| Your goal |
Write the next part of the account of WOLF-TV's outsourced prime time newscasts, picking up after its final sentence.

Fox required most of its affiliates to begin offering local news in 1990 in order to help the fledgling network. However, WOLF's facilities have never been large enough to accommodate an in-house news department. Rather than risk disaffiliation, what is now WSWB entered into a news share agreement with ABC affiliate WNEP-TV (then owned by The New York Times Company) in 1991. The outsourcing arrangement resulted in one of the nation's first prime time newscasts to debut known as Newswatch 16 at 10 on Fox 38. The show originated from WNEP's facility on Montage Mountain Road in Moosic featuring the ABC outlet's on-air personnel. When channel 56 became the sole Fox outlet for the area in 1998, the newscasts stayed here as well under the title of Fox 56 News at 10, with a secondary title of Newswatch 16 at 10 on Fox 56.

In November 2009, it was announced WNEP would move its production of the news at 10 to a second digital subchannel called "WNEP 2" which had recently gained Retro Television Network (RTV) affiliation. That happened December 31 of that year after which WOLF-TV and NBC affiliate WBRE-TV (owned by the Nexstar Broadcasting Group) entered into a new outsourcing agreement. After taking over production of nightly prime time newscasts on WOLF-TV starting New Year's Day 2010, WBRE expanded the show to an hour each night and changed the title to Fox 56 News First at 10.

The program later originated from a secondary set at the NBC affiliate's studios on South Franklin Street in Downtown Wilkes-Barre. The space had previously been used to produce separate newscasts on CBS affiliate WYOU. On April 2, 2012, WBRE became the market's second television station to upgrade local news to high definition level. The WOLF-TV shows were included in the upgrade complete with an updated secondary set at WBRE's studios. As was the case with the WNEP-produced broadcasts, if there were network obligations or overruns of Fox programming that prevent WOLF-TV from showing the WBRE program, it was aired on WSWB instead. Its website posts video of the first segment of Fox 56 News First at 10 and the weather forecast segment. Along with its main studios, WBRE operates news bureaus in Scranton (on Lackawanna Avenue), Stroudsburg (Main Street), Williamsport (on Pine Street), and Hazleton (East 10th Street).

Part of a data file
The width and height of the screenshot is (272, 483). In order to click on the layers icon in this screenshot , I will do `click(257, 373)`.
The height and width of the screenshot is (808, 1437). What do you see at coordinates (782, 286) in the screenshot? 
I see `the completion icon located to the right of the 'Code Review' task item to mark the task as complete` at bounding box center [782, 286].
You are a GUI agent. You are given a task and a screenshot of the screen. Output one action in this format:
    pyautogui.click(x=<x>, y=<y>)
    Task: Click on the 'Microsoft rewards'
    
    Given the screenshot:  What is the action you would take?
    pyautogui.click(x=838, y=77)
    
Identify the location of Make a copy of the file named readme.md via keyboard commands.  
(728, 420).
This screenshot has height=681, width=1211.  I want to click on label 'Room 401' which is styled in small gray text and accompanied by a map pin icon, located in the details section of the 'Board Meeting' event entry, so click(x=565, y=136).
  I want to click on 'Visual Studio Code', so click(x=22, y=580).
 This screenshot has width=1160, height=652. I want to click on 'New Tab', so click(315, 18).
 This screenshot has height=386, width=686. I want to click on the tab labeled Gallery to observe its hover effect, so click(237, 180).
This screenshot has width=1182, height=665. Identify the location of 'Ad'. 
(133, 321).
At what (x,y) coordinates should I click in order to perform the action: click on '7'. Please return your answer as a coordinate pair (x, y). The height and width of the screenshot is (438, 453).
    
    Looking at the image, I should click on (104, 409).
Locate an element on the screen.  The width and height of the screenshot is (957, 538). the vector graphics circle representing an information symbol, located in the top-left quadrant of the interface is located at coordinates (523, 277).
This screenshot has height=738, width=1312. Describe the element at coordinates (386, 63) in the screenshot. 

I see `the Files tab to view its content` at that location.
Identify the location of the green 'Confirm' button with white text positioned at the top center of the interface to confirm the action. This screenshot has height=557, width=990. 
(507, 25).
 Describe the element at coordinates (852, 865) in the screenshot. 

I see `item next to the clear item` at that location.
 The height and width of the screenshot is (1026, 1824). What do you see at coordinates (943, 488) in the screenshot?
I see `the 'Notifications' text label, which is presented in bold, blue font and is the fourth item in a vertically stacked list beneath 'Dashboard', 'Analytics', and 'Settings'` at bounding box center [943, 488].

| Exercise result |
On October 5, 2016, the Hazleton Standard-Speaker reported that WOLF-TV would end its outsourcing agreement with WBRE on December 31, and is beginning to hire staff for a new in-house news department. The newscast began on January 1, 2017, using local reporting staff, with anchors originating from a secondary set at Sinclair's CBS affiliate WSBT-TV in South Bend, Indiana. The anchors for WOLF's 10 p.m. show also anchor the 6 p.m. and 11 p.m. newscasts for Toledo, Ohio NBC affiliate WNWO-TV.

Technical information

Subchannels
The station's digital signal is multiplexed:

WQMY cannot be received over-the-air in the Scranton and Wilkes-Barre areas due to its transmitter being in Williamsport, so it can be seen on WOLF-DT3.

Analog-to-digital conversion
WOLF-TV shut down its analog signal, over UHF channel 56, on January 19, 2009. The station's digital signal remained on its pre-transition UHF channel 45. Through the use of PSIP, digital television receivers display the station's virtual channel as its former UHF analog channel 56, which was among the high band UHF channels (52-69) that were removed from broadcasting use as a result of the transition.

Translators
WOLF-TV serves one of the largest geographic markets in the country. This area is very mountainous making UHF reception difficult. However, the station is in unique situation since Scranton and Wilkes-Barre is a "UHF Island". As a result, it operates a digital translator to repeat its signal. W24DB-D on UHF channel 24 has a transmitter northwest of Scranton and I-476 in Lackawanna County. WOLF-TV also operates a digital replacement translator on UHF channel 27 in Waymart. This channel exists because wind turbines run by NextEra Energy Resources at the Waymart Wind Farm interfere with the transmission of full-power television signals.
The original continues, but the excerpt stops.